Extracted text:
○ ○ ○

Also not great: Meadows has shifted from football to baseball metaphors in describing where talks stand. One problem: baseball games can technically go on -- forever, so long as nobody has more runs after the bottom of an inning. At least with football the field is firmly 100 yards. Meadows said talks are currently in the second inning. He did not specify whether he expected this to be a nine-inning, or extra innings, affair.
The negotiating dynamics
McConnell, at his weekly press conference, made official that Meadows and Mnuchin would be leading the talks with Democrats. For a senator who has been at the center of so many major deals over the years, it's a noticeable step back and one that tracks closely to how he's operated through much of the coronavirus response legislation. On its face, Mnuchin has the best relationship with Pelosi among Republicans and one person involved made clear that Trump wants Mnuchin out front on this.
But it's also a reflection of where McConnell's conference sits at the moment -- as he put it Tuesday: 'all over the lot.' The Kentucky Republican is constrained with what he can do right now and his members are extremely frustrated and all over the map. For now, Senate GOP leadership is working with their members to get a better sense of what the rank-and-file may want or need in any final deal. Make no mistake, McConnell will be kept up to date in real time on talks, his staff will be involved every step of the way and he'll have his stamp on any final agreement. But for the moment, he's not in the room and in the meantime, the center of gravity is in Pelosi's office.
Senate Republicans are all over the place right now and the frustration is palpable. Rank-and-file senators say they are out of the loop, uncomfortable with the price tag already and extremely wary of the direction talks will head now that Democrats are involved. 'Nobody trusts Mnuchin,' one Republican senator told CNN.
Sen. Ben Sasse, a Nebraska Republican, was even more brutal in his assessment, called Mnuchin one of two 'big government Democrats' (Pelosi being the other) who were 'playing gross games with your kids' money.'
Senate Republicans have griped about Mnuchin for months, warned the White House not to have him lead this round of negotiations and have long been convinced that he gave away too much in past talks with Pelosi. But that was always done quietly. The frustration is now spilling out into public view.
And yet: President Trump, in his press conference on Tuesday, made a point of noting that Mnuchin was doing a great job and can bridge the gap between Republicans and Democrats. As far as Mnuchin's standing goes, that's really all that matters at this point.

○ ○ ○

Extracted records:
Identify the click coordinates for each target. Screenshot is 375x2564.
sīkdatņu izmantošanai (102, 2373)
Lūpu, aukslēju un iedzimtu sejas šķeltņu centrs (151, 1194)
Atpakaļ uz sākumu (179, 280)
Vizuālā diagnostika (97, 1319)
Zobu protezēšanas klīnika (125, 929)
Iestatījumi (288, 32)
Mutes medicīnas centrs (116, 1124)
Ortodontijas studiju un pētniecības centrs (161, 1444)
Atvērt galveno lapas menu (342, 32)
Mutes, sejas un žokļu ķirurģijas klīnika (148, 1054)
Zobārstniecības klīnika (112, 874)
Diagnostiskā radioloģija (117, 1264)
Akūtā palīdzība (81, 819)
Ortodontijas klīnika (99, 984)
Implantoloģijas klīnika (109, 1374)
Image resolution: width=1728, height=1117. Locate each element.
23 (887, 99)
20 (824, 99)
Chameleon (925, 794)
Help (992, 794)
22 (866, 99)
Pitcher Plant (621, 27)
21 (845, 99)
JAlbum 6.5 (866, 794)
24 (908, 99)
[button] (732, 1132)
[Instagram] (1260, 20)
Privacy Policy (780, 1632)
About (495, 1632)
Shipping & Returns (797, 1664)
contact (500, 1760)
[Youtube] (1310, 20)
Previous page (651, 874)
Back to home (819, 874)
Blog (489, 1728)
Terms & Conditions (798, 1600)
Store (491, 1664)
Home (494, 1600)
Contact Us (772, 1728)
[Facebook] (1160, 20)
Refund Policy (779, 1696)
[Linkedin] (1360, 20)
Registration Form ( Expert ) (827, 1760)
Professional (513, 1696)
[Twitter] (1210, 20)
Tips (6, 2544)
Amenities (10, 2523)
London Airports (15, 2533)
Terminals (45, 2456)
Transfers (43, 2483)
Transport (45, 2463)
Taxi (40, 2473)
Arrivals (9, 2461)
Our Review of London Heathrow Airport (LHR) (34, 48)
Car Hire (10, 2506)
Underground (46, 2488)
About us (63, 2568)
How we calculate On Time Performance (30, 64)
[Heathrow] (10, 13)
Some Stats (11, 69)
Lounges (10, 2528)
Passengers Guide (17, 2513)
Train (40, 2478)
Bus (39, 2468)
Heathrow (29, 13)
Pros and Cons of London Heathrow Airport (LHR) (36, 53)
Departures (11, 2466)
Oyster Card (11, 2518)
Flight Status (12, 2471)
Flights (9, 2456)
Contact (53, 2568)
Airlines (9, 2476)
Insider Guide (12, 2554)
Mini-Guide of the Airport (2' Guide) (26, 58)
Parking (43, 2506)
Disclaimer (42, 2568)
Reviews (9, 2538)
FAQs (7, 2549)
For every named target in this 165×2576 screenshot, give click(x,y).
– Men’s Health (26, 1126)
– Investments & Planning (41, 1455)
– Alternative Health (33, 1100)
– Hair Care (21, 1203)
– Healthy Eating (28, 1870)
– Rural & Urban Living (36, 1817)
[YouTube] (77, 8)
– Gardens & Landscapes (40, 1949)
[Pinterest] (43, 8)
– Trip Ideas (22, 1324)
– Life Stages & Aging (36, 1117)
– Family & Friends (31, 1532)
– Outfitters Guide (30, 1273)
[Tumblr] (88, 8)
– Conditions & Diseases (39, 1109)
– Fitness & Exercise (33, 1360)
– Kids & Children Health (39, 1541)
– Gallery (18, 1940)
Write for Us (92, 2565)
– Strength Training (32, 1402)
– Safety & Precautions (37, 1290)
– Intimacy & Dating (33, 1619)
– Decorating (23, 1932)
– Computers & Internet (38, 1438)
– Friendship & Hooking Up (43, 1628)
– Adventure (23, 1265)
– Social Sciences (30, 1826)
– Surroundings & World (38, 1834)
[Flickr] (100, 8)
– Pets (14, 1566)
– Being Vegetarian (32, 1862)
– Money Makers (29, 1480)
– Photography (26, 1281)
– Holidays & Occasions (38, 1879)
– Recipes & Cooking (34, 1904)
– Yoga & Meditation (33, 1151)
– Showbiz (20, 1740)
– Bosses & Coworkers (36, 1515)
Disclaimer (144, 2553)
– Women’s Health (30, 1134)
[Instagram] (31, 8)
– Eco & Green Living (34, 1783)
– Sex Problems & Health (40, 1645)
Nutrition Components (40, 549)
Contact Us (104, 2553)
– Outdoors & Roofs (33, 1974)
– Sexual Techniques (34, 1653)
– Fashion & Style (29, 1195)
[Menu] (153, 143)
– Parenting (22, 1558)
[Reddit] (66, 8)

○ ○ ○

Activity list:
[a] In the article on the negotiations, turn the paragraph beginning "Senate Republicans have griped about Mnuchin" into a short list that keeps its main facts.
[b] Does the article on the negotiations agree with each statement? Answer yes or no and quote the words that decide it.
(i) Meadows described the talks as being in the second inning.
(ii) McConnell will personally lead the talks with Democrats.
(iii) President Trump criticized Mnuchin's handling of the talks.
The listing has nothing to do with the article on the negotiations.

Numbered answers:
[a]
- Senate Republicans have complained about Mnuchin for months.
- They warned the White House not to have him lead this round of negotiations.
- They have long believed he gave away too much in past talks with Pelosi.
- These complaints were once made quietly but are now in public view.

[b]
(i) Yes: "Meadows said talks are currently in the second inning."
(ii) No: "McConnell, at his weekly press conference, made official that Meadows and Mnuchin would be leading the talks with Democrats."
(iii) No: "President Trump, in his press conference on Tuesday, made a point of noting that Mnuchin was doing a great job and can bridge the gap between Republicans and Democrats."